Amiodarone Flashcards
What is the class and chemistry of amiodarone
Class III antiarrhythmic (Vaughn-Williams)
(But action in all classes)
Chemistry: Iodinated benzofuran
Striking chemical resemblance to thyroid hormones
- -> interefere with TSH, T3 and T4 activity
- -> Metabolism –> additional iodide ions (200 x RDA for iodine)
What are the uses of amiodarone
- Refractory VF
- Ventricular tachycardia
Chronic prevention in patients prone ventricular arrhythmias who have decreased LV function (so they can go 5 minutes without being slammed with an AICD charge) - Acute onset atrial fibrillation
–> BB C/I + Digoxin vagatonic effects will be ineffective, amiodarone is the treatment of choice - Chronic AF (3rd or 4th line)
Presentation and preparation of amiodarone?
Amiodarone 50 mg
Polysorbate 80 100mg –> causes hypotension during fast infusion
Benzyl alchohol 20.2 mg
Which component of the amiodarone preparation causes hypotension. Where else is this compound found
Polysorbate 80 (1oo mg per 50 mg amiodarone
This substance is also found in ice cream and eye drops. However, the speed and dose with which it is administered with amiodarone causes hypotension
Summarise the mechanism of action of amiodarone with respect to the Vaughn-Williams classification
Vaughn Williams:
Class 1 effect:
- -> V gated Na channels blocked (especially inactivated channels in ischaemic tissue)
- -> Reduced velocity phase 0
Class 2 effect:
- -> Interferes with adenylate cyclase regulation –> reduced cAMP.
- -> It does not compete with the beta receptor ligands but rather interferes with the second messenger system
Class 3 effect:
–> Repolarising K channel blockade –> slows rate of repolarisation –> prolonged refractory period (prolonged QT) (prolonged phase 3)
Class 4 effect:
–> Non-selective L-type CCB effect analagous to verapamil and diltiazem
How is amiodarone administered
Oral - with meals and divide dosing if GI upset
IV (Depends on indication)
For Tachydysrrthymia
- Total dose: 15mg/kg over 24 hours
- Loading dose: 5mg/kg over 20 mins to 2 hours (1 hour)
For cardiac arrest:
- 300 mg IV
- then 150 mg IV
Describe the onset and duration of action
Onset is delayed due to extent of redistribution. Maximum effect may take weeks to develop
Why is it better to give amiodarone via a central venous cannula?
Because it is a serious acidic irritant
pH despite dilution of 900 mg in 500ml D5W can be 4.14 - 4.65.
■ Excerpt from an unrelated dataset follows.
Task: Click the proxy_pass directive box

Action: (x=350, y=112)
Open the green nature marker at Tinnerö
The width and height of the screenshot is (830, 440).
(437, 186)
Extravasation injuries can be horrific and disfiguring
In what should amiodarone be diluted prior to adminstration
D5W
Describe amiodarone’s intestinal absorption
Slow: takes 4.5 hours to achieve max plasma levels in healthy volunteers
Oral bioavailability: 20 - 80% (variable)
Some drug is lost to a very random first pass effect
What is amiodarone’s elimination half life. Explain why
Its elimination half life is 29 days
–> It binds everywhere to everything
Protein bound: 96%
Highly lipid soluble
Vd = 66 - 144 L/kg
How is amiodarone metabolised. Describe relevant metabolites and their characteristics
Liver –> CYP3A4: oxidative deethylation
Metabolite: desethylamiodarone (is active as amiodarone with a longer half life and greater tissue binding)
Summarise he clinical effects of amiodarone
RAPID INFUSION
- Hypotension: Polysorbate 80 induced reduced myocardial contractility
ACUTE USE
- Delayed AV conduction (Class 2 and 4 effects)
CHRONIC USE (Class 1a and 3 effects)
- Prolonged repolarisation (and prolonged QT)
- Prolonged AP duration –> decreased re-entry
- Increased risk of early afterdepolarizations
- minimal effect QRS
What are the contraindications of amiodarone
Absolute
1. Iodine allergy
Relative
- Already prolonged QT
- AF unknown duration
- Known atrial appendage thrombus
- 2nd or 3rd degree heart block
- Severe hyperthyroidism/hypothyroidism
What are the side effects of amiodarone with regard to its short term use - in the ICU
Minimal
It has mild vasodilator and negative inotropic effects which tend to get lost in the positive haemodynamic consequences of controlling rhythm and rate.
Polysorbate 80 related hypotension is seldom seen as it is not administered fast enough for hypotension to develop.
Side effects are only vary rarely seen in the acute setting. This is different to chronic use.